While the shift “required a complete overhaul of the company’s supply chain, sourcing, operations, and branding,” analysts said, the timing was good—because even in 2018, offshore wind was cheaper to build than new coal or natural gas plants.
Now, the results of the company’s shift “from black to green” are showing up in the company’s bottom line.
“During Ørsted’s transition journey of more than a decade, it has created immense shareholder wealth, as its market capitalization zoomed by 314% since its listing in 2016,” said report author and IEEFA energy finance analyst Shantanu Srivastava.

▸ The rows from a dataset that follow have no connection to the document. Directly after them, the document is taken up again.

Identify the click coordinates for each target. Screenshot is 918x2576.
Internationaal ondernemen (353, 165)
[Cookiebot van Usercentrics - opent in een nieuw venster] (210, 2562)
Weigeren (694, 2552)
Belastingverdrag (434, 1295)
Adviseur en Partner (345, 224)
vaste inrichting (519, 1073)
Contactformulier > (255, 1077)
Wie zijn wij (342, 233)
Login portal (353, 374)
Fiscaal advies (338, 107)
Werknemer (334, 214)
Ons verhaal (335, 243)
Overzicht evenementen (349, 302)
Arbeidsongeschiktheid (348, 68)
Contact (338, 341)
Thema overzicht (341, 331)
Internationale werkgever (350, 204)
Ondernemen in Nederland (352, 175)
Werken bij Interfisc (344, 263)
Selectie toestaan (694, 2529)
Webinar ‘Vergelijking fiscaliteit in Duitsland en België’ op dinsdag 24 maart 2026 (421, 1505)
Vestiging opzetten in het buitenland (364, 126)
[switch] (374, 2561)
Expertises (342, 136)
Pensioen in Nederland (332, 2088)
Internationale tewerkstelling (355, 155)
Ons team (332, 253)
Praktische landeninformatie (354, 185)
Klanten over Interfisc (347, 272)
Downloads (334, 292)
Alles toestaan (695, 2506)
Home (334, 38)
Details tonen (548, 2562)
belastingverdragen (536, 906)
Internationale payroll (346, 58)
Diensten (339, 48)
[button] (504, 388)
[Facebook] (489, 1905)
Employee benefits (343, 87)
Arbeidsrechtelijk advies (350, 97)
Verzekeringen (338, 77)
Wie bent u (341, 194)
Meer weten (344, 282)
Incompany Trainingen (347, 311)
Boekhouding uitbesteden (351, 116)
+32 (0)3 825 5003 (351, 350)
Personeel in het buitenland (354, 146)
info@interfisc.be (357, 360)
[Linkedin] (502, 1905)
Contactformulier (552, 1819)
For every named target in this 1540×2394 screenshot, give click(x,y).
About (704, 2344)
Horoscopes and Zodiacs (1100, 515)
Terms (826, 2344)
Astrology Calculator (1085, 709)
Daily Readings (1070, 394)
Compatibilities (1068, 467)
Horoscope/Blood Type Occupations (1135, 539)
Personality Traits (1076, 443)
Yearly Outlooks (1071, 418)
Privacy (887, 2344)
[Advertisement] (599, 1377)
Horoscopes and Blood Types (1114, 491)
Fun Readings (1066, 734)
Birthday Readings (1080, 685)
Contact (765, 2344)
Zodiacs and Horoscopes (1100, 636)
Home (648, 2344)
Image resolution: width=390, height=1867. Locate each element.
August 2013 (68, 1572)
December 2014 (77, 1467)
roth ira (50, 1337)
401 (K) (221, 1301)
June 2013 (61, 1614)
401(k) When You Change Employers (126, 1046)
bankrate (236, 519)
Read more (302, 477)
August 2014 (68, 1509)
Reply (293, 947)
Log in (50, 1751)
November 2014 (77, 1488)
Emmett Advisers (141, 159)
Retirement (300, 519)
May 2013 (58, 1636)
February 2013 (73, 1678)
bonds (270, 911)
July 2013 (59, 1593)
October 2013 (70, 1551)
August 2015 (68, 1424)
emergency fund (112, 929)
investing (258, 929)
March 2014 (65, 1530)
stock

Ørsted got it done with a “successfully planned transition strategy, along with transparent sustainability-related disclosures,” Srivastava added. “This is an example where an enterprise has been able to fulfill its goal of dramatic shareholder wealth creation while radically transforming its business model, something which many energy companies around the world are trying to emulate.”
That applies in countries like India, with utilities NTPC Ltd. and Tata Power onboard with a green transition, and private firms like Adani Green Energy and ReNew Power “realizing the potential of this sector and its ability to create enormous returns for its shareholders,” IEEFA says in a release. “Ørsted which has already championed the green energy transition journey, provides valuable lessons for Indian companies, which may face several of the same challenges and opportunities.”
The release lists five lessons learned by Ørsted that could apply elsewhere:
• The transition begins with a long-term strategy to phase out fossil-generated electricity and build renewables.
• A successful transition can rely on unconventional funding strategies, including selling off assets that don’t fit the long-term plan and pre-selling shares in projects under construction to raise capital.
• Cash flow from pre-existing fossil assets can be used to fund renewable energy projects—in Ørsted’s case, offshore wind farms—to minimize perceived risk for other investors.
• Investments make more sense when they’re big and wide enough to capture economies of scale.
• Sustainability disclosures have been essential for Ørsted, which earned investors’ confidence with a consistent history of reporting its environmental, social, and governance (ESG) performance dating back to 2017.
“Energy markets around the globe are undergoing an unprecedented transformation, with renewable energy making inroads as the energy source of the future, and climate action gaining more steam to weed out fossil-fuel based generation,” Srivastava said in the release. “This renewed focus on advancing clean energy technologies has clouded the future of conventional utilities, which have no option but to transition or face the wrath of financial markets and regulators.”